4.2 Controlevormen

Naast de emissie-eis wordt in de besluiten of in de vergunning vastgelegd hoe de bepaalde eis moet worden gecontroleerd. De drie gebruikelijke controlevormen zijn:

  • Emissie-relevante parameters (ERP's);
  • Afzonderlijke metingen;
  • Continue metingen.

In de NeR wordt de keuze voor de controlevorm bepaald door de verhouding tussen de mogelijke toename van de emissie bij het falen van de emissiebeperkende techniek (de zogenaamde storingsemissie) en de schadelijkheid van de emissie (bepaald op basis van de klasse-indeling van de component). Zo komt de NeR tot vijf verschillende controleregimes.

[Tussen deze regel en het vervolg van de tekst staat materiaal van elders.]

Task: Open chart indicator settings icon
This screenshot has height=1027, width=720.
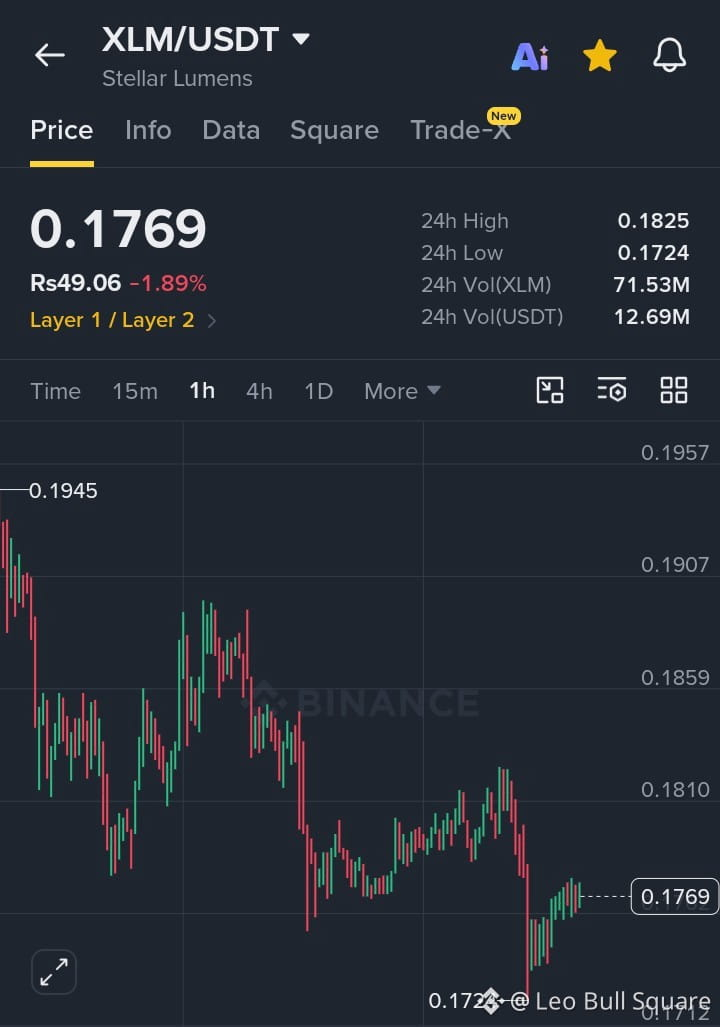Action: coord(612,390)
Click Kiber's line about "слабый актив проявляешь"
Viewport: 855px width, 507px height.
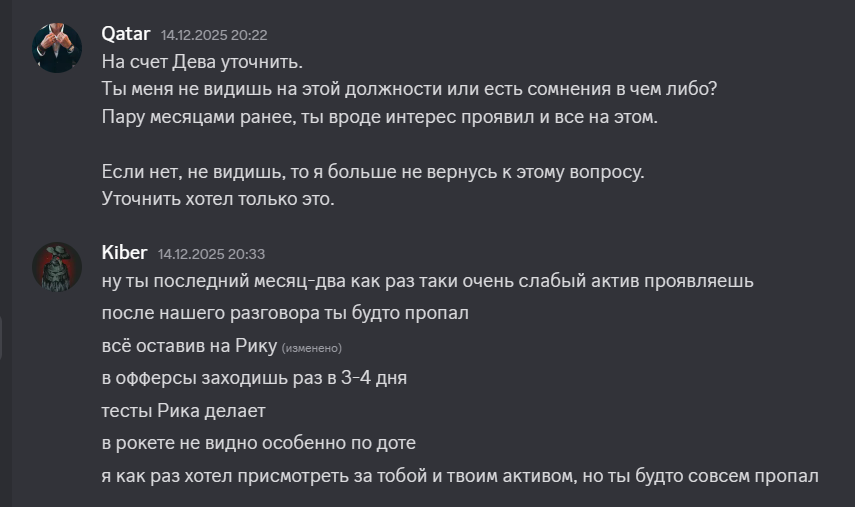[x=428, y=281]
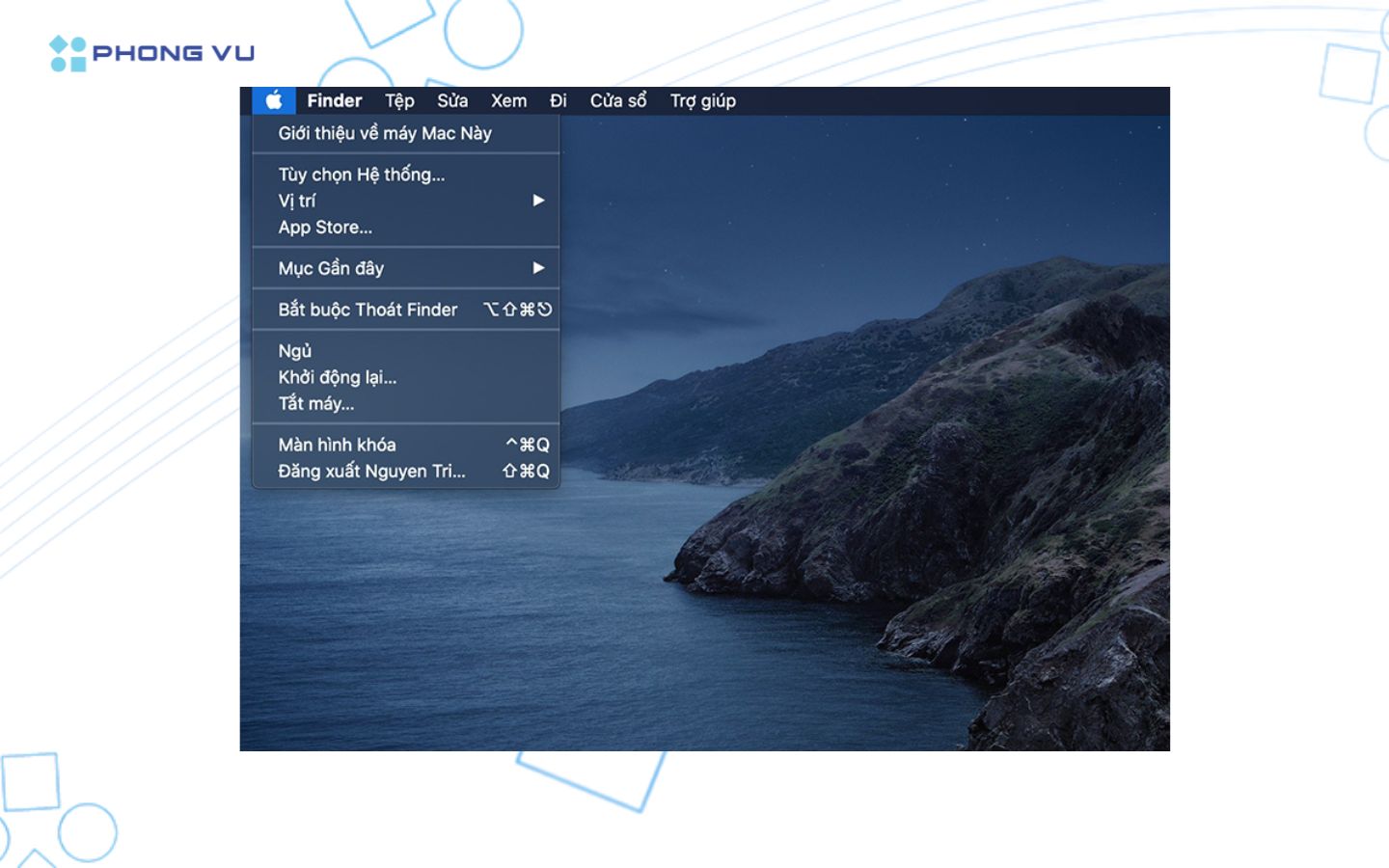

De bijbehorende controlevormen variëren van het gebruik van simpele ERP's bij een gering risico, afzonderlijke metingen met een bepaalde frequentie, tot continue metingen bij een groot risico. Volgens het Oplosmiddelenbesluit moeten er periodieke of continue controles plaatsvinden afhankelijk van de grootte van de gereinigde massastroom via een afgaskanaal. Voor de controlevormen wordt aansluiting gezocht bij de NeR-systematiek. Ook de besluiten met betrekking tot verbrandingsemissies kennen het gebruik van alle drie de controlevormen.